Scan the records beneath this line for the line holding "Image resolution: width=1728, height=1266." and the line holding "Manage cookie preferences (1181, 1209)", then transcribe exactly those two and all lines between.

> **Record extracts**:
■ ■ ■ ■ ■ ■ ■

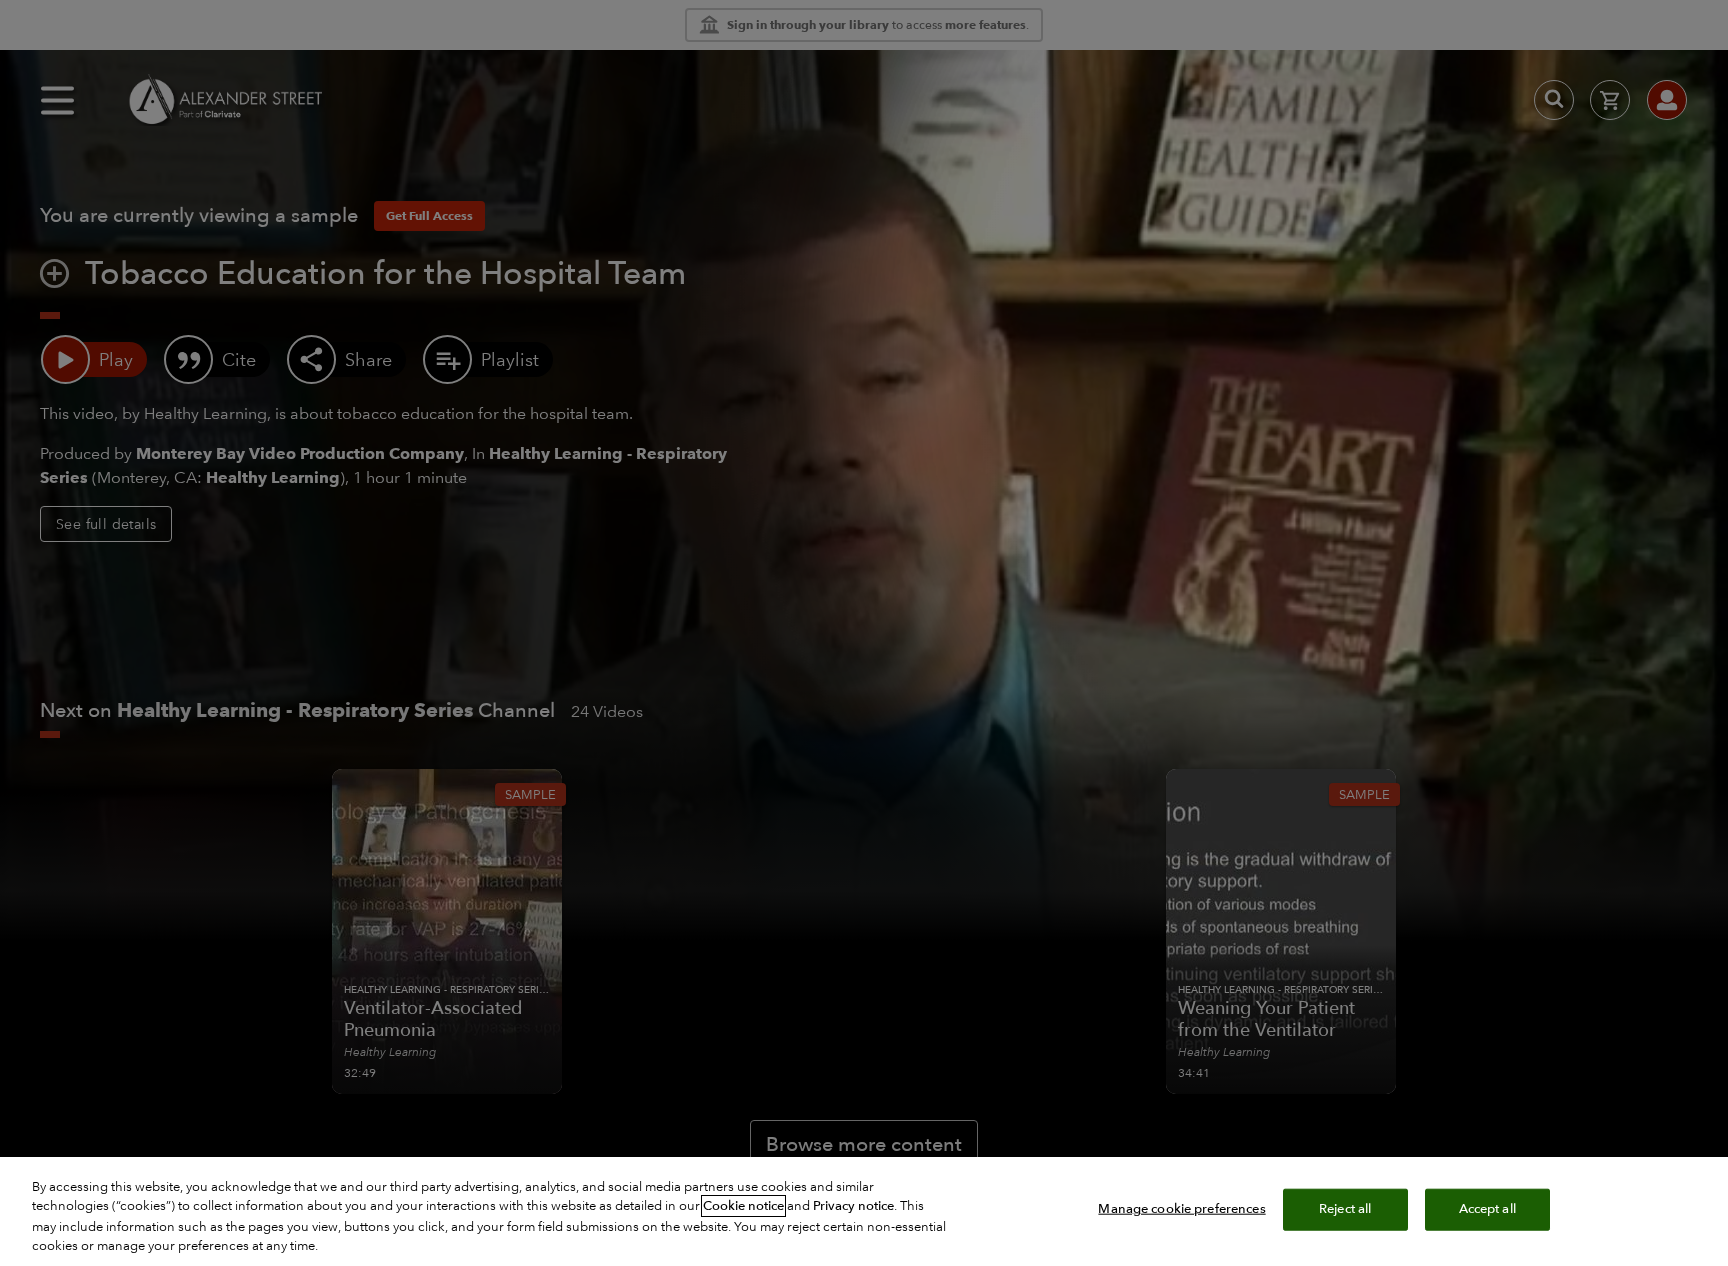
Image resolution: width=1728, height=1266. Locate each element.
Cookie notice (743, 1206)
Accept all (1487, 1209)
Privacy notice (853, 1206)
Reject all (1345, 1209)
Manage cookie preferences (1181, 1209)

■ ■ ■ ■ ■ ■ ■

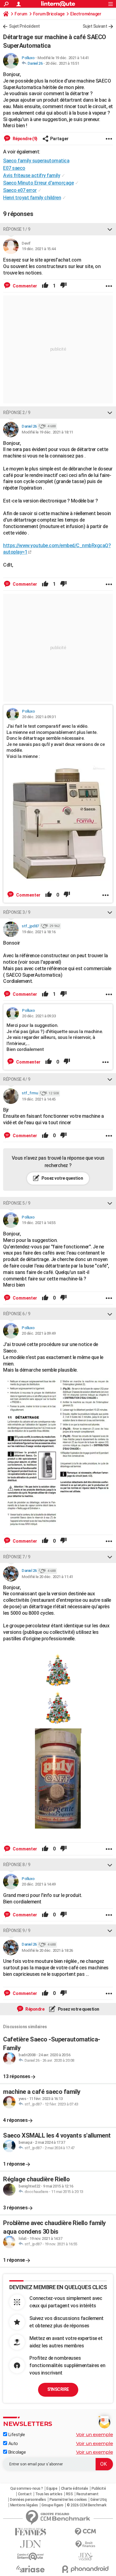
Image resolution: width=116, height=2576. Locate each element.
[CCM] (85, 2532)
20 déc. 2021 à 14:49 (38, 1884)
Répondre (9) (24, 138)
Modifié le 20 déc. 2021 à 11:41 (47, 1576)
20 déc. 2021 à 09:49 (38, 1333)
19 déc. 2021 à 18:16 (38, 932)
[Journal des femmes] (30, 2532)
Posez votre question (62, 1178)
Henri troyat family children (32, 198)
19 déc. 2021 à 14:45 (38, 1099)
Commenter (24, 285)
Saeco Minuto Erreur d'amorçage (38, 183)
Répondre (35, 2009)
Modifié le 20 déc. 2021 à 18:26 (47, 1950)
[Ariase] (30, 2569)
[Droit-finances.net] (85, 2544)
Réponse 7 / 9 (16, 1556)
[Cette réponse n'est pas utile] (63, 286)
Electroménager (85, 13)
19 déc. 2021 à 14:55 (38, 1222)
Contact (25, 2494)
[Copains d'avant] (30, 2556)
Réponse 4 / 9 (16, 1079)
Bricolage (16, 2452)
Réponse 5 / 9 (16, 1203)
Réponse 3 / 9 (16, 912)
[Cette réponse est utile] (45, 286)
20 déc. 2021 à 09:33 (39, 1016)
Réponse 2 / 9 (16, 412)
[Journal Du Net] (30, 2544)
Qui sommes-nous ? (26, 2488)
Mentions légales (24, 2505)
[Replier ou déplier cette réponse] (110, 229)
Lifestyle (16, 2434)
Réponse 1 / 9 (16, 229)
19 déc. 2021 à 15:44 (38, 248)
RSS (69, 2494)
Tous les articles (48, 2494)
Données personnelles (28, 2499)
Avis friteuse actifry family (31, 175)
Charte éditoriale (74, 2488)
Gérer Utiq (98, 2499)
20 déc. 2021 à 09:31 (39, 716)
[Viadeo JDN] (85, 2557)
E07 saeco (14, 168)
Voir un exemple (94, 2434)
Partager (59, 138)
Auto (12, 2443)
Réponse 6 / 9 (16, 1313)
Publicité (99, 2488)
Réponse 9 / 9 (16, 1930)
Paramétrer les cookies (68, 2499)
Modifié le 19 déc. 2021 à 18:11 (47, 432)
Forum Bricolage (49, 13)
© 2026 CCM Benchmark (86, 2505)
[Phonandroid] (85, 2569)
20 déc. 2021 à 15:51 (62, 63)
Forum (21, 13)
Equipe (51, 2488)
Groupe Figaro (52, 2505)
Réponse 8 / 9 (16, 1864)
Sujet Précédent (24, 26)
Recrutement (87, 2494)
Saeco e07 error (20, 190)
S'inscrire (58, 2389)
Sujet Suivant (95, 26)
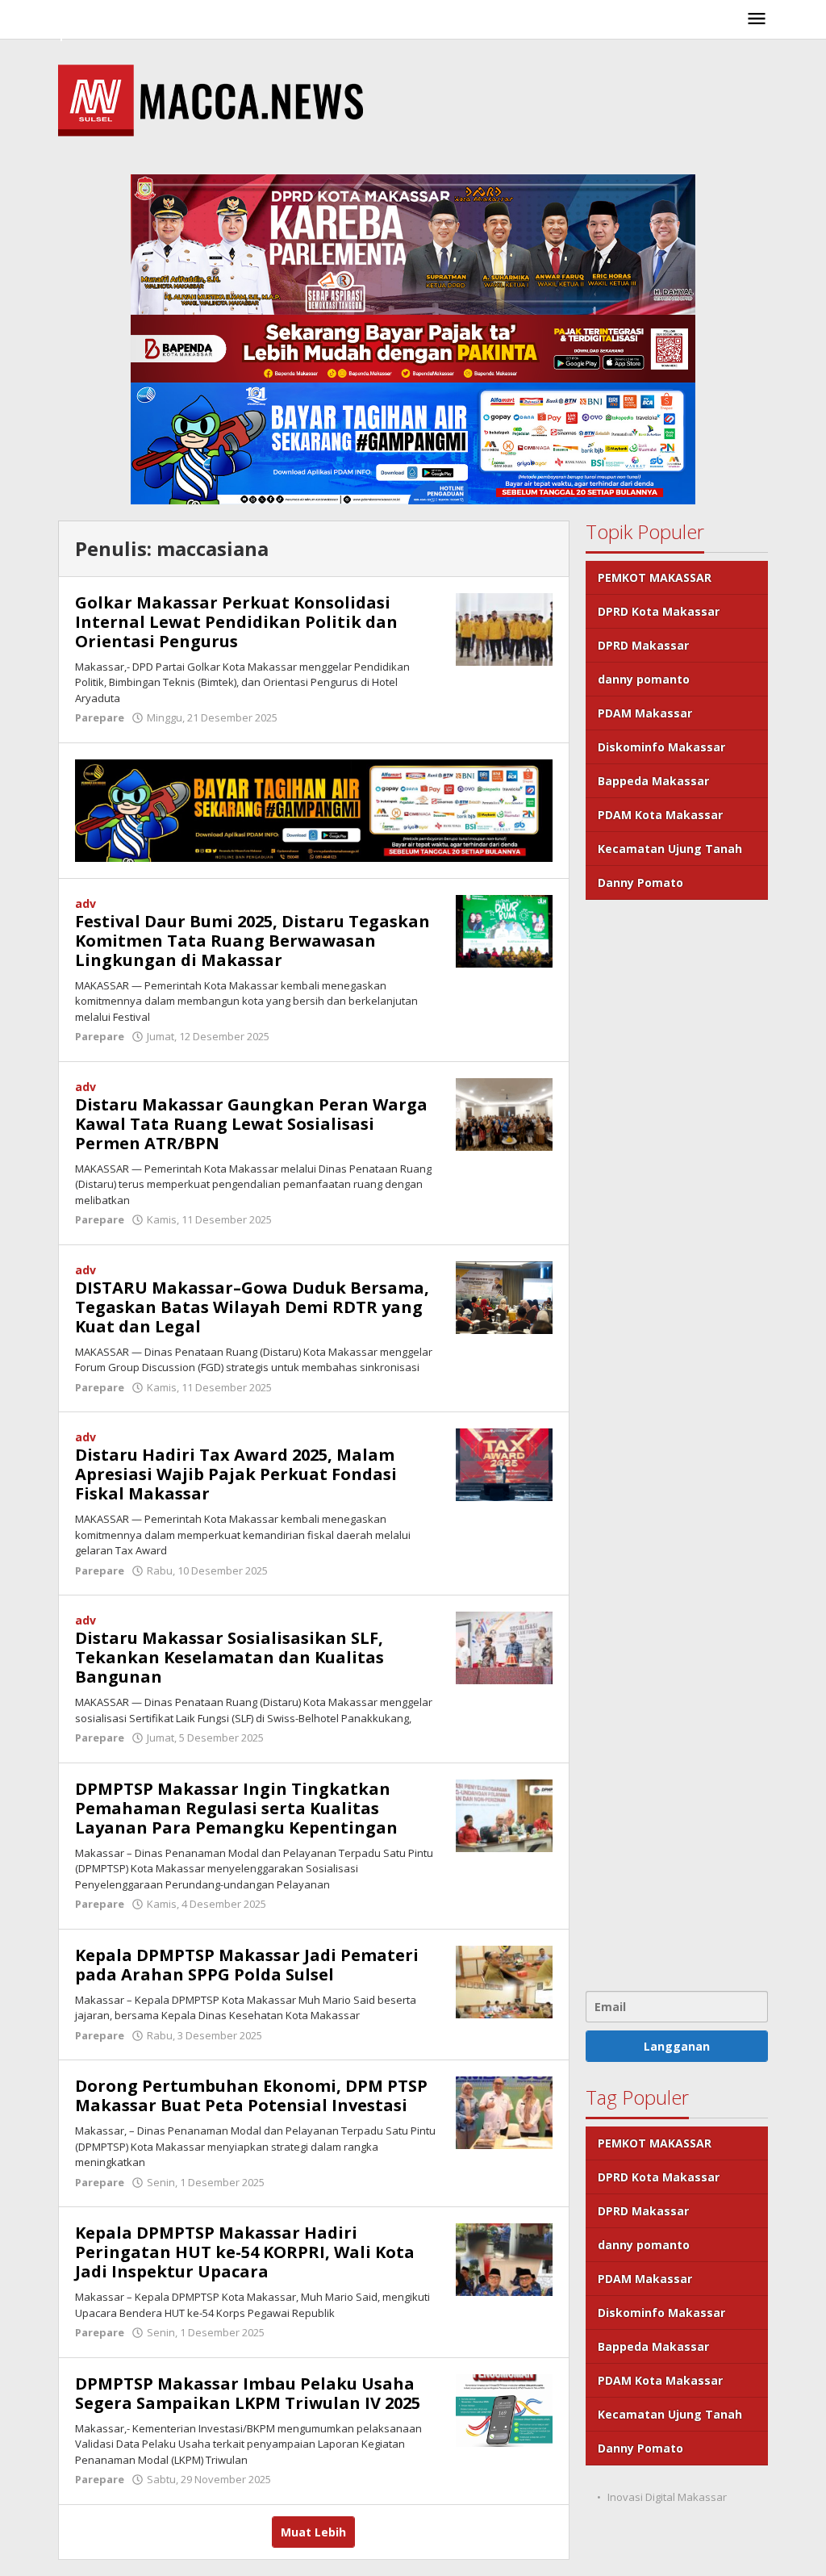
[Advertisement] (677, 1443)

■ ■ ■ ■ ■ ■ ■

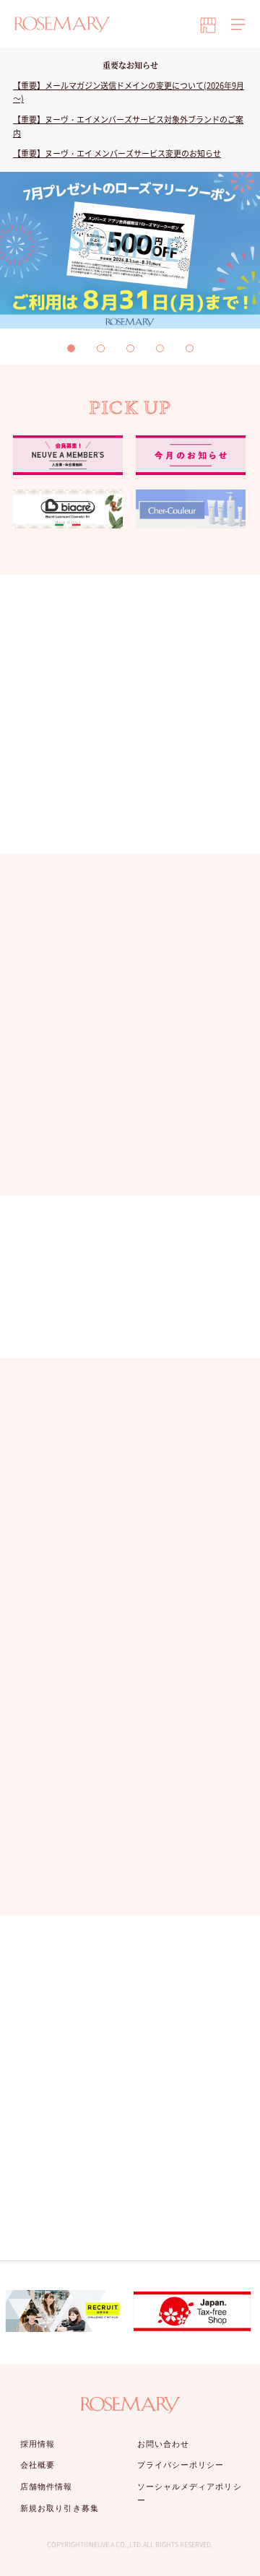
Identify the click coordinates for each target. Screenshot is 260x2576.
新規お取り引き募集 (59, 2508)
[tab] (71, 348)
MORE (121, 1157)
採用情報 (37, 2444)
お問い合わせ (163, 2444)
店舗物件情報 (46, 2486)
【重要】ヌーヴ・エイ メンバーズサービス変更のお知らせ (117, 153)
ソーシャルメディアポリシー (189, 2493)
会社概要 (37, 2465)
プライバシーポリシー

■ ■ ■ ■ ■ ■ ■

> **Task result**:
Image resolution: width=1728, height=1266. Locate each element.
Cookie notice (743, 1206)
Accept all (1487, 1209)
Privacy notice (853, 1206)
Reject all (1345, 1209)
Manage cookie preferences (1181, 1209)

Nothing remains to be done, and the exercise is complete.